REMI aims to maximize consistency between differential expression and fluxes as well as differential metabolite concentrations and fluxes. To study condition-specific differences in metabolism between two conditions (perturbed vs reference), REMI considers a separate metabolic model for each condition. Then, to integrate differential expression, REMI enforces a higher flux through a reaction in the perturbed condition (perturbed model) as compared to a reference condition (reference model) if the genes of the reaction are upregulated. For downregulated reactions, REMI enforces a lower flux as compared to a reference. To integrate extracellular metabolite concentrations, REMI assumes that if a metabolite is upregulated, then the production of the metabolite is forced to be higher as compared to a reference condition, and similarly, a lower production of a metabolite is forced if a metabolite is found to be downregulated. Then, an optimization problem is formulated to maximize the number of constraints imposed by the relative gene expression and metabolite abundances that can be integrated into the model while preserving a growth phenotype. Two scores are calculated: a theoretical maximum consistency score (TMCS), representing the number of genes/metabolites with available omics data, and the maximum consistency score (MCS), representing the number of genes/metabolites whose relative omics data are consistent with relative network fluxes and therefore can be integrated in the model.

The MILP formulation enables enumerating alternative sets (size equal to MCS) from a given set of constraints. The most consistent models are built by activating constraints that are overlapping and consistent between all the alternatives. Alternative solutions were computed for the maximal consistency score with the MILP solver in IBM CPLEX 12.7.2, and the time limit for the optimization was set to 3 h.
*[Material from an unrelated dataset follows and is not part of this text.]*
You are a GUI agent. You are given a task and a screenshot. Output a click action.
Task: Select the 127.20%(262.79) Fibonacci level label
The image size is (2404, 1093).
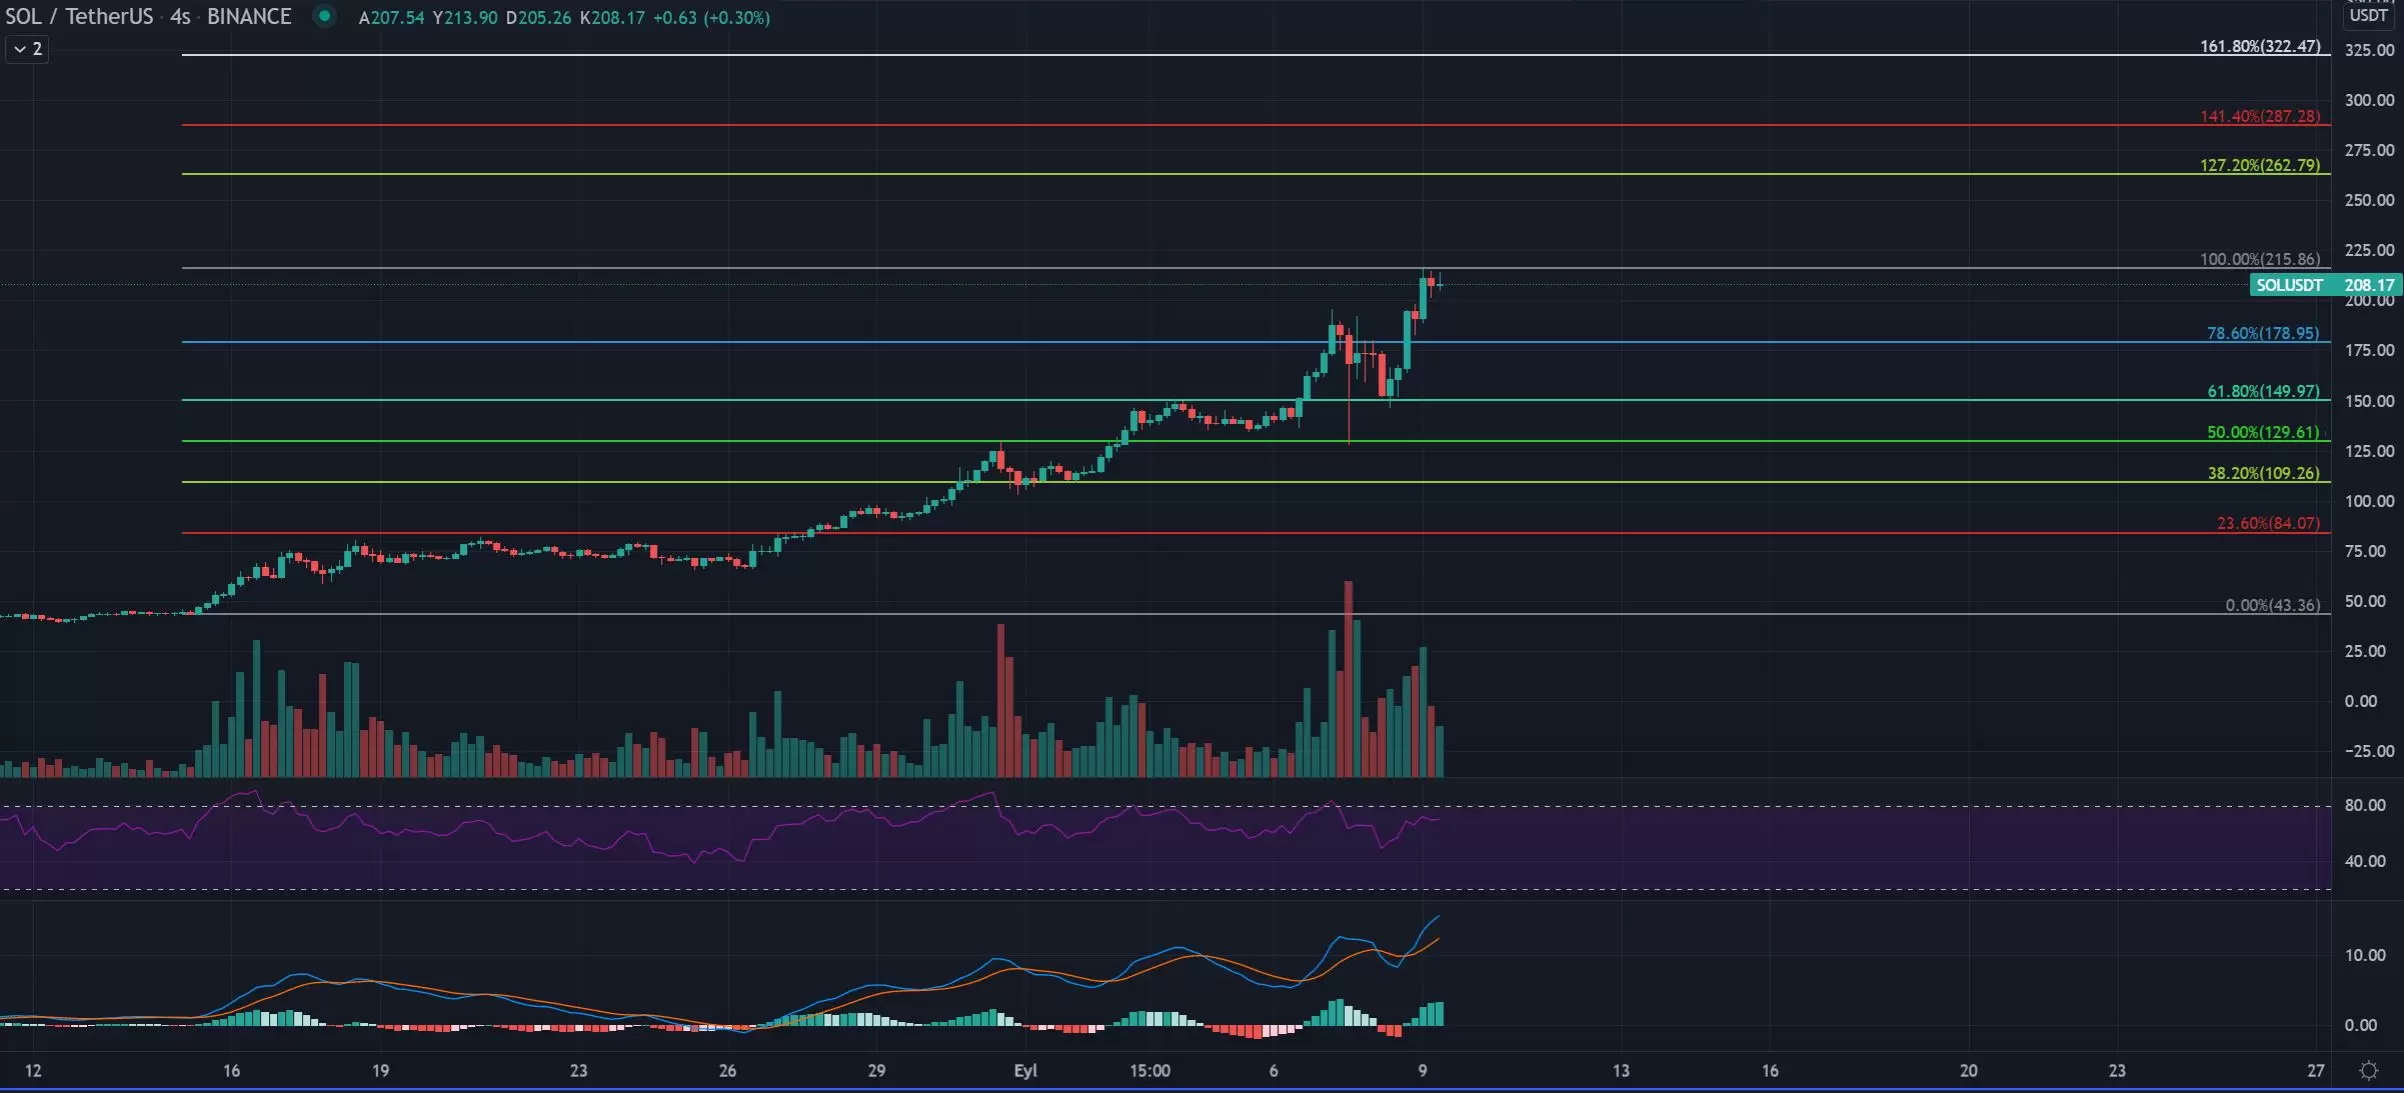tap(2259, 165)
We used the transcriptomics and/or exometabolomics datasets measured at the exponential and stationary phase and also at the sand versus liquid environment, to derive additional flux constraints for the TFA problem, which were applied using REMI.

Thermodynamics-based flux analysis (TFA) and the analysis of the biomass building blocks

To determine fluxes and subsequently the growth rate at different growth and environmental conditions using iPsvr, we employed FBA, the most widely used constraint-based modeling technique for studying biochemical networks and cellular physiology. Previous studies show that the integration of appropriate thermodynamic constraints leads to more accurate metabolic model predictions and also a significant reduction in the ranges of the predicted fluxes (solution space).8,31 We perform TFA for estimating the growth rate before and after the integration of omics data.

We further identified the biomass building blocks (BBB), wherein a low/zero production limits growth upon the transition of cells from the exponential to stationary phase or from liquid to the soil environment (two examples that were discussed in this work). Each BBB was tested by defining the TFA objective function as the maximum production of that metabolite under the defined media condition (the same for all the BBBs). Then, the BBB production was compared and the limiting BBBs for each case were identified.